A group responsible for arranging organ transplants is revising its donation guidelines, and has touched a nerve in the process. The United Network for Organ Sharing (UNOS), which has a contract with the U.S. government to match donated organs to transplant candidates, is changing its policy regarding "donation after cardiac death," or DCD.
Cardiac death, popularly characterized by a flat line on a video monitor, was once the standard prerequisite for organ donation, but was replaced by brain death in the 1970s. Most organ donations in the United States take place after brain death, but DCD is regaining its popularity, accounting for 6 percent or more of all donations today. Because a stopped heart can resume beating spontaneously in very rare cases, doctors normally wait two to five minutes before declaring cardiac death and allowing organs to be removed from the body. The UNOS transplant guidelines since 2007 have referenced that two-minute wait time.
Now, UNOS says the two-minute wait was never mandatory and isn't its business to impose: "What we've come to realize is the hospital and the care team in charge of that patient is really the most qualified to make the determination of death," said Charles Alexander, the former president of UNOS. That has critics worried: How soon might some doctors choose to declare death? Will they begin viewing patients as donors before they've taken their final breath?

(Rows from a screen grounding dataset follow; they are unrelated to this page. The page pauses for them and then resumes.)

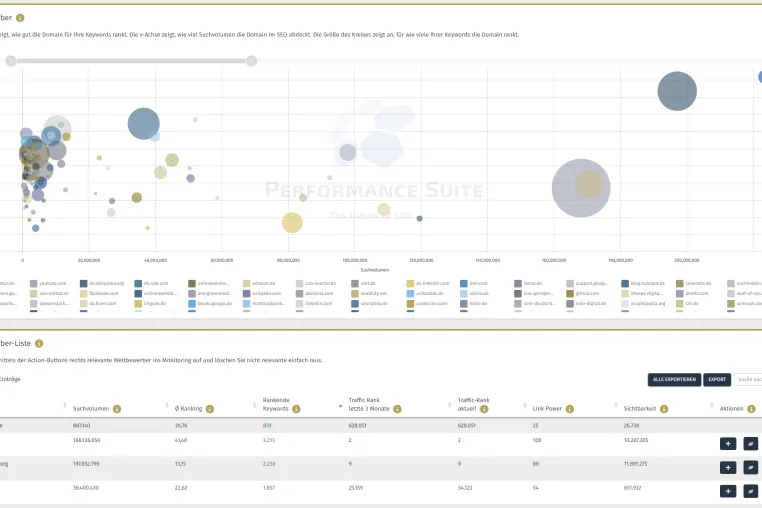
Task: Hide the github.com series in legend
Action: [x=583, y=294]
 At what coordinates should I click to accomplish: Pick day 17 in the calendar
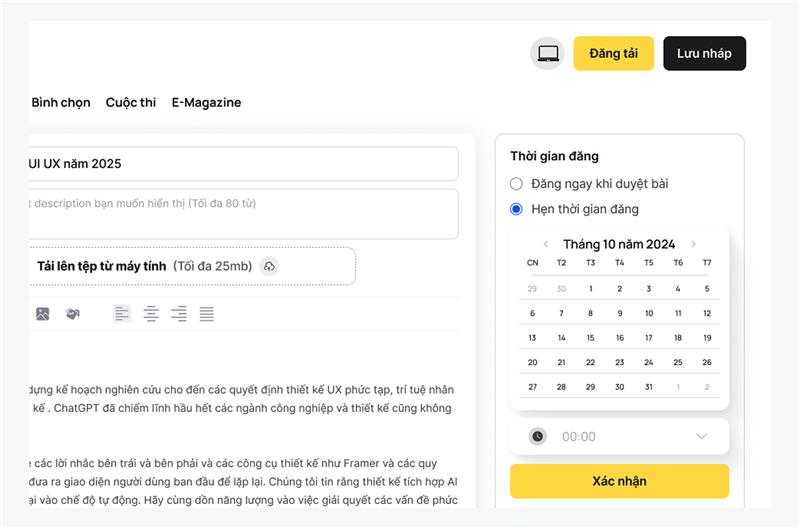pyautogui.click(x=648, y=338)
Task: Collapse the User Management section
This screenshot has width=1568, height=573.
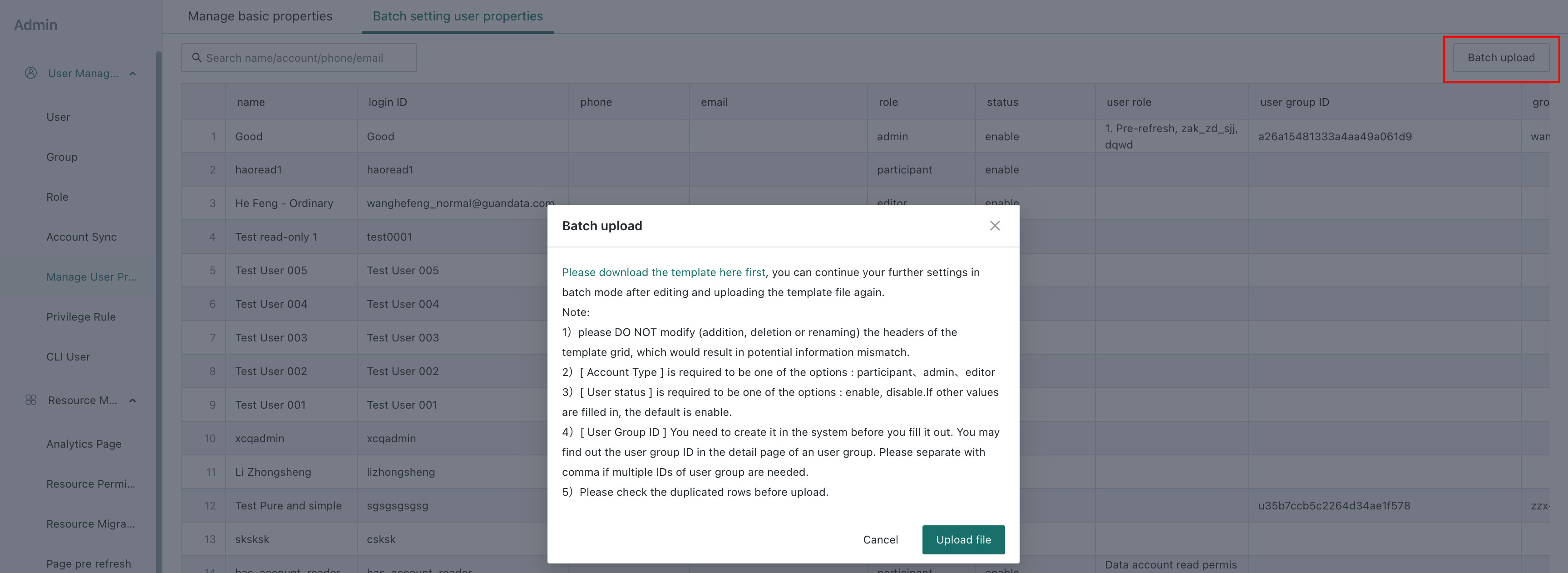Action: click(x=133, y=74)
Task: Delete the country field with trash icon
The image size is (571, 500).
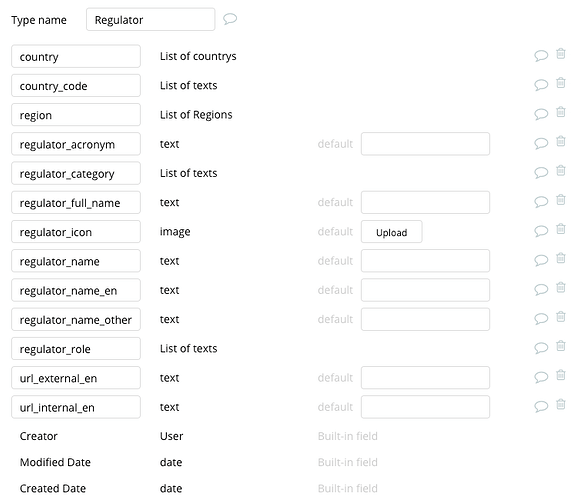Action: 561,54
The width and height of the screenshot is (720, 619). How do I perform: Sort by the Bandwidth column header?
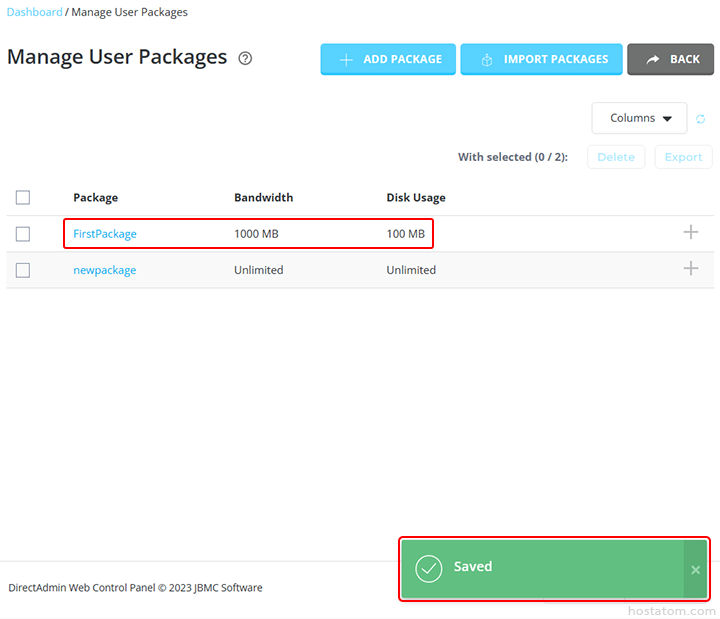point(263,197)
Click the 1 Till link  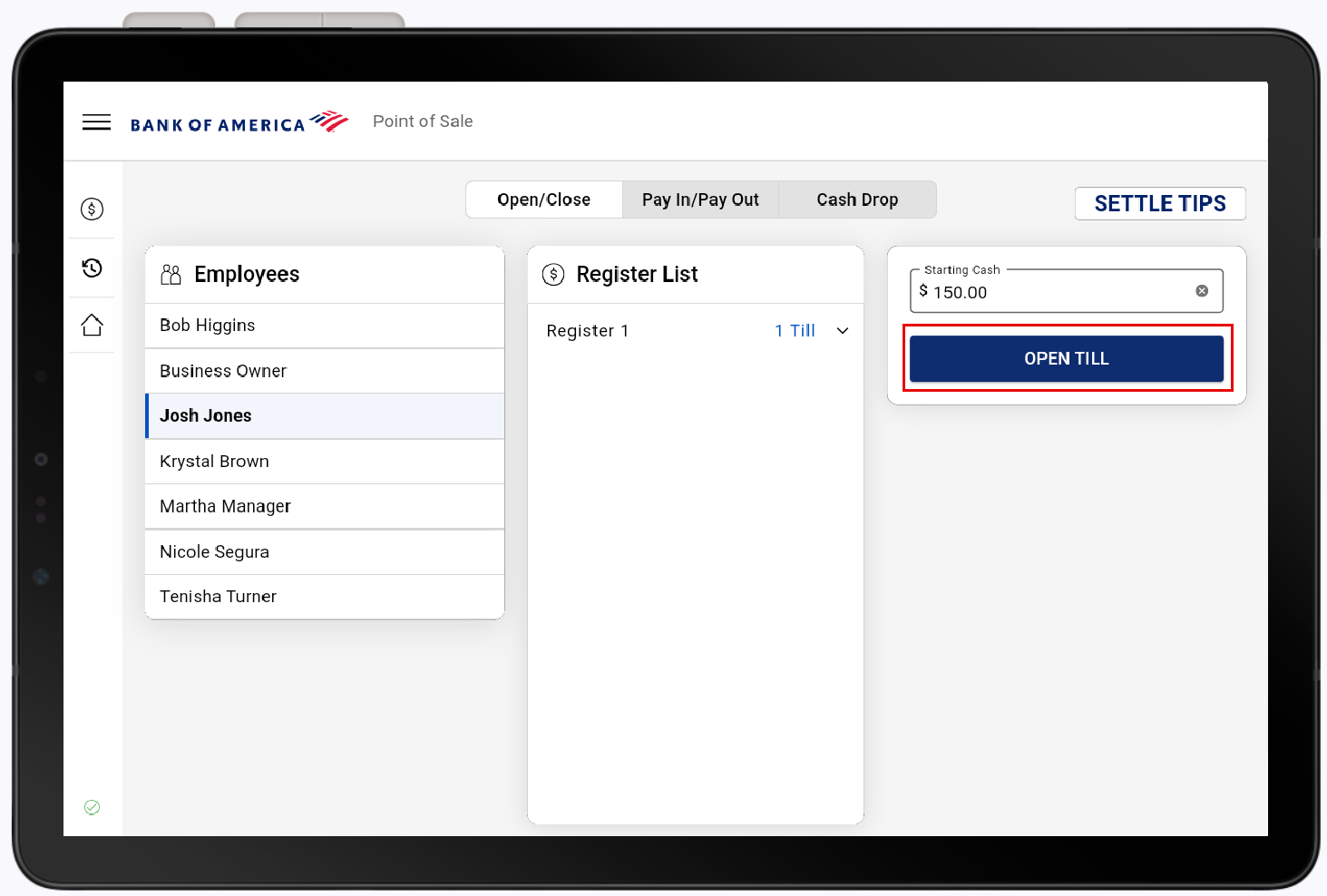[x=795, y=331]
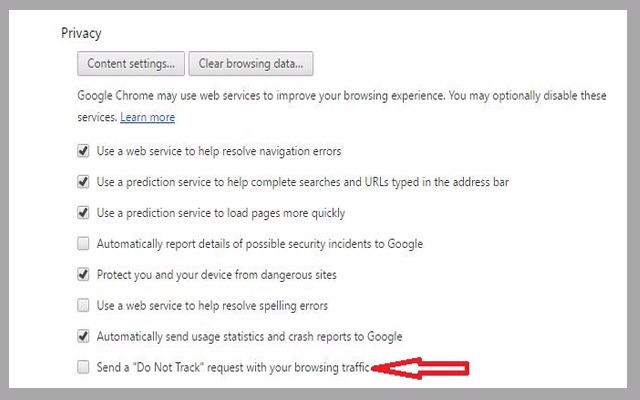Disable the search and URL prediction checkbox
The image size is (640, 400).
pyautogui.click(x=83, y=182)
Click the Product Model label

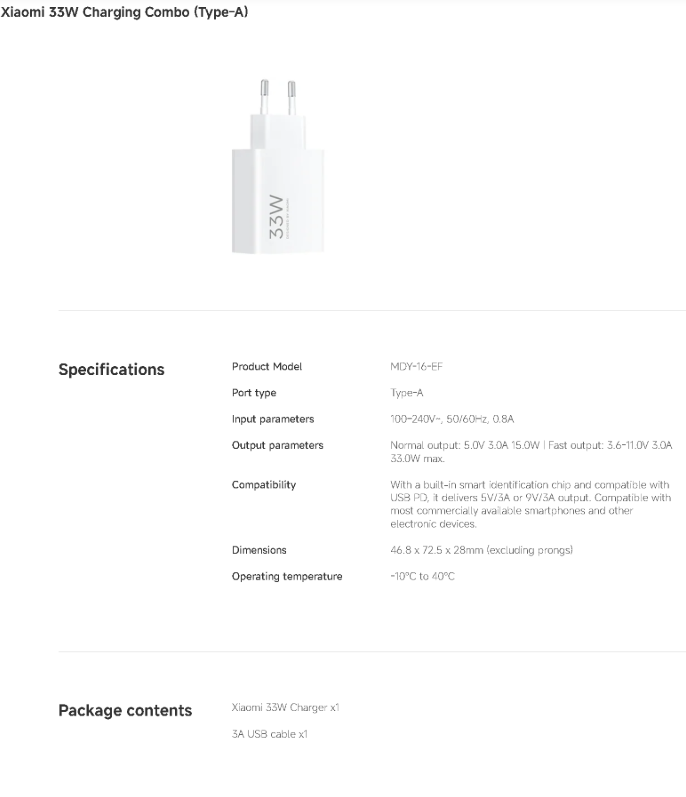pos(267,366)
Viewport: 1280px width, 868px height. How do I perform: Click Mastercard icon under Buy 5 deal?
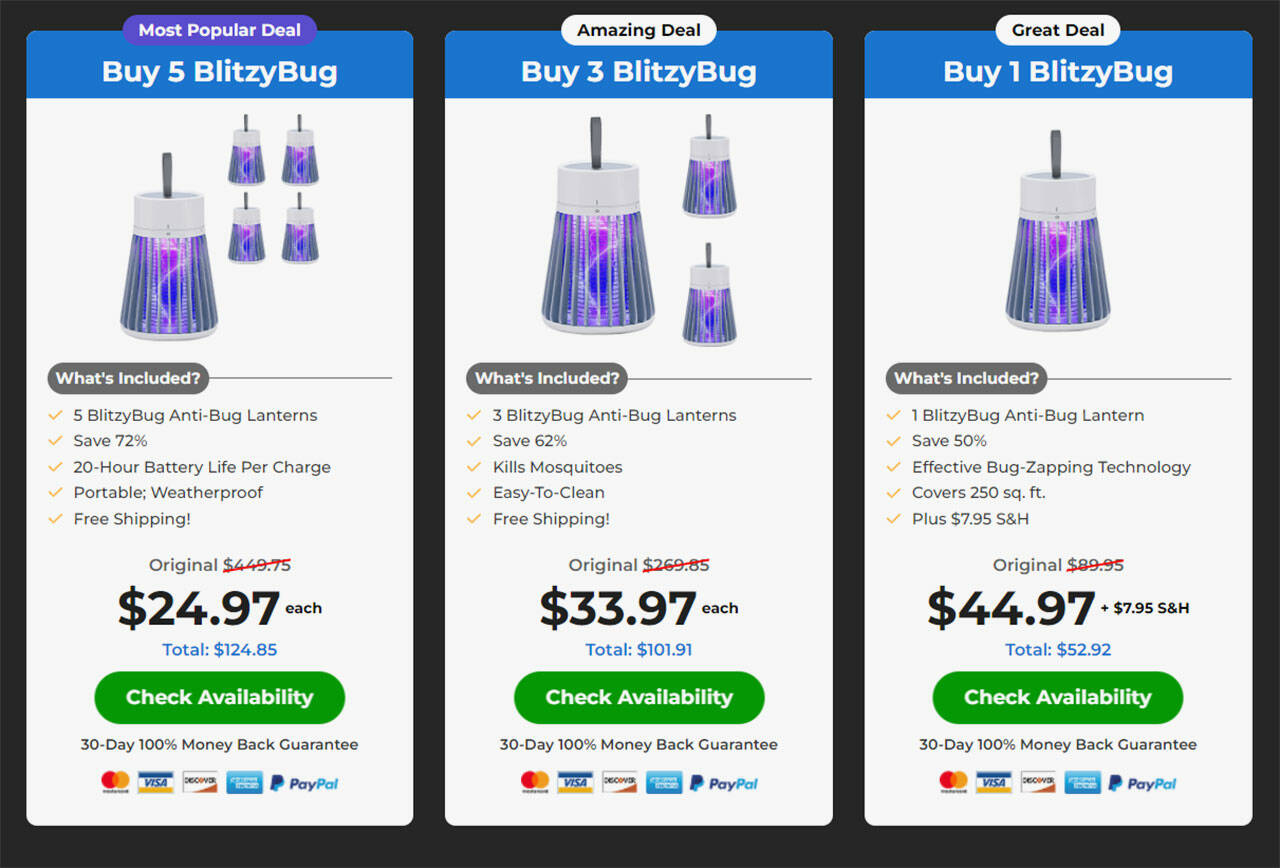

Another change UNOS plans to make is to redefine DCD as "donation after circulatory death," implying that death should be determined not by heart inactivity but by a lack of adequate blood circulation. A Georgetown University bioethicist said the name change was a "potentially intentionally deceptive" way of avoiding debate about the definition of death.
Particle physicists have carried out an experiment that shouldn't be possible. Albert Einstein's special theory of relativity dictates nothing can travel faster than the speed of light-but if measurements made by researchers at the OPERA (Oscillation Project with Emulsion-tRacking Apparatus) project in Italy are accurate, neutrinos have bested light speed by 60 nanoseconds. The researchers made their discovery by shooting neutrinos-particles with almost no mass that can pass through matter easily-underground 454 miles through rock from the CERN (European Organization for Nuclear Research) particle accelerator near Geneva, Switzerland, to a detector near L'Aquila, Italy, and timing the journey with GPS and two ultra-accurate cesium clocks.
The notion that a central law of physics could be broken isn't sitting well with the scientific public, and most think some measurement error is to blame. The OPERA scientists tend to agree, but after six months of checking and rechecking their data, they're asking researchers at other particle labs to replicate the experiment and help them solve the puzzle. "The potential impact on science is too large to draw immediate conclusions or attempt physics interpretations," said OPERA spokesman Antonio Ereditato.
Pro-life activists celebrated the passage of an embryo patent ban on Sept. 16, part of the America Invents Act, a law reforming the U.S. patent system.
The act made permanent a ban that formerly had to be renewed year-by-year, preventing biotechnology companies from trying to claim rights on an embryo that, for instance, is cloned or has particular genetic traits.